Hi,So what your describing is how I understood it to work as well. However, from my own testing it doesn't appear to be the case. I have a cable modem with moca 1.1 and two other nodes with the 6200 adapters. They all communicate at moca 1.1 speeds. As soon as I disconnect my cable modem with moca 1.1, communication increases between the moca 2.0 nodes to moca 2.0 speeds. Now that being said, at 1.1 speed my moca 2.0 adapters are still faster than my old moca 1.1 nodes. I attribute this to the Ethernet port going from 100 to 1000 allowing the adapter to fully utilize the moca 1.1 bandwidth. Still I am dissapointed that my moca 2.0 devices aren't communicating at moca 2.0 speed with the moca 1.1 modem present. Did you do something specific to get this working? The moca alliance page specifically has a statement that backs up your test, but I can't seem to get it to work. Wondering if its a limitation with these adapters or firmware.

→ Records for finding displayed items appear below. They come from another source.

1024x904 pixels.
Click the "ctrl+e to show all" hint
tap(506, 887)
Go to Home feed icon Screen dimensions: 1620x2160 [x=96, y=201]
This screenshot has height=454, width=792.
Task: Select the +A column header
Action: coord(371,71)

Back again, and I sort of have to back away from my earlier statement regarding a mixed network maintaining the MoCA 2.0 speeds. After thinking about your differing results, I connected one of the Verizon Branded/ Actiontec WCB3000N's (MoCA 1.1) and low and behold just like you the entire MoCA network dropped to MoCA 1.1 speeds. Apparently, there is something different in the Actiontec MoCA 1.1 products that causes this to happen. Further, when I simply pulled the power from the WCB3000, the network did not automatically return to MoCA 2.0 speeds, I had to reboot them to return to the 2.0 speeds. The MoCA 1.1 adapters I used, which seem to have no effect on the MoCA 2.0 speed links, were the Motorola Surfboard SMART Video Adapters and an off brand MyGica MC-2210, both are rated as MoCA 1.1 but the MyGica ones are not compliant with the standard and although they have the hardware configuration switch, there is no software to enable encription or change the default MoCA channel. They do appear to automatically adjust the channel if added to another established MoCA network. There one advantage is they are less expensive than the Actiontec or other available brands.
I would also expect that if you are using one of the older Actiontec/ Fios routers (Rev F-I) with MoCA Lan enabled, you will automatically be limited to MoCA 1.1 speeds. Not a lot of sense even buying the MoCA 2.0 adapters on one of those systems.